課題:
1. 洞窟壁画についての文章に出てくる西暦の年を、登場する順にすべて書き出してください。
2. 洞窟壁画についての文章のうち、「ウィーン自然史博物館のパネル。アルタミラ、ラスコー、ショーヴェが紹介されている」で始まり「にすでに非公開となっていた。」まで続く部分を、一字も変えずに返してください。

原文:
.....
先日、自分の誕生日祝いに五十嵐ジャンヌ氏の『洞窟壁画考』を手に入れた。信州・茅野市尖石縄文考古館で同氏の講演や学芸員Yさんの洞窟壁画の記号に関する話を聞いてから、後期旧石器時代の洞窟壁画についてもっと知りたくなったからだ。高額な書籍を買うのは久しぶり。早速「まえがき」を読んでみたが、これは知りたいこと満載の本で、本文を読む前からすでにワクワクしている。

洞窟壁画といえば、フランスのラスコー洞窟やショーヴェ洞窟、スペイン・アルタミラ洞窟のものなどが有名だ。以前、信州原村 八ヶ岳自然文化園の「星空の映画祭」で、ヴェルナー・ヘルツォーク監督のショーヴェ洞窟壁画に関するドキュメンタリー映画を観たが、これはなかなかおもしろかった。また、2016年に上野の国立科学博物館で開催された特別展「世界遺産 ラスコー展〜クロマニョン人が残した洞窟壁画〜」を訪れたときには、実物大に再現された「壁画展示ラスコーⅡ」の中に入ってみた。何やら本物の空間にいるようで、なるほどと思った。

ウィーン自然史博物館のパネル。アルタミラ、ラスコー、ショーヴェが紹介されている


しかし、アルタミラ洞窟には特別な思い入れがある。

1967年にフランスからスペインへ車で回ったとき、洞窟壁画を見にラスコーかアルタミラへ行きたいと思った。古代好きには外せない場所である。緑のミシュランガイドをチェックしてみると、ルート上、アルタミラのほうが便利だったため、そちらへ向かうことにした。今思えば、アルタミラに決めてよかった。後で知ったのだが、ラスコーは壁画保護のため、1963年にすでに非公開となっていた。

アルタミラ洞窟壁画は、最初に発見された旧石器時代の洞窟壁画である。1879年のこと、小さな岩穴から洞窟に滑り込んだ子どもが、洞窟の天井部に描かれた動物の絵を見つけたのだそうだ。その昔、洞窟壁画のダイナミックな動物の写真を本で見た私は、古代人の造形に感銘を受けたものである。
.....
提供された記録:

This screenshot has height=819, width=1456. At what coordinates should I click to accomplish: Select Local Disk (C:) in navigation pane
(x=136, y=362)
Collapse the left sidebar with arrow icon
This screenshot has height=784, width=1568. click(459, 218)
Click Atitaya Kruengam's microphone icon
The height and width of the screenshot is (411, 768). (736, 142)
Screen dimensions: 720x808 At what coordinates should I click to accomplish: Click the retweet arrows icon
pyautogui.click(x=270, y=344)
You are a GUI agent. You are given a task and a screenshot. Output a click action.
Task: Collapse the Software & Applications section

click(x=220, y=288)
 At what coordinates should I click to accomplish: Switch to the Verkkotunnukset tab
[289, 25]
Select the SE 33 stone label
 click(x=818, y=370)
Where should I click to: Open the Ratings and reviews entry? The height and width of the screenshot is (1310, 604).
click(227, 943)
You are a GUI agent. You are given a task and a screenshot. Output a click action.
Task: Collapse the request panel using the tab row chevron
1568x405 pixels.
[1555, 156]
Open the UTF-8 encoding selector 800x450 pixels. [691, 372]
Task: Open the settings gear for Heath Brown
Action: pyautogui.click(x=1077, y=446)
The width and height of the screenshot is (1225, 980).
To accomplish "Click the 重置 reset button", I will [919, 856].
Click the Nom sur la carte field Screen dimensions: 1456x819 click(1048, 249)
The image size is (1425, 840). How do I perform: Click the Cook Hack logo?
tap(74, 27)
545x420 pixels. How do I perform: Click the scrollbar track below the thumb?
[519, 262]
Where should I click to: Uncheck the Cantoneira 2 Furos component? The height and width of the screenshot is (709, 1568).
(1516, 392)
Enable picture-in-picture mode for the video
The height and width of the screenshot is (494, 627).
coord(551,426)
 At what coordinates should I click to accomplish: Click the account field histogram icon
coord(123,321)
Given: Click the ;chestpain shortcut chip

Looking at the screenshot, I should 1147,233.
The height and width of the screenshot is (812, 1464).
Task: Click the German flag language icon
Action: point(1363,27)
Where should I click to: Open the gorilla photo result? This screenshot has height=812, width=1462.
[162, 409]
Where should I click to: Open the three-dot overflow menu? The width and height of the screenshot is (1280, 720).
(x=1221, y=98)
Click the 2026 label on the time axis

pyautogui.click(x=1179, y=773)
.....
回答一覧:
1. 2016年、1967年、1963年、1879年

2.
ウィーン自然史博物館のパネル。アルタミラ、ラスコー、ショーヴェが紹介されている


しかし、アルタミラ洞窟には特別な思い入れがある。

1967年にフランスからスペインへ車で回ったとき、洞窟壁画を見にラスコーかアルタミラへ行きたいと思った。古代好きには外せない場所である。緑のミシュランガイドをチェックしてみると、ルート上、アルタミラのほうが便利だったため、そちらへ向かうことにした。今思えば、アルタミラに決めてよかった。後で知ったのだが、ラスコーは壁画保護のため、1963年にすでに非公開となっていた。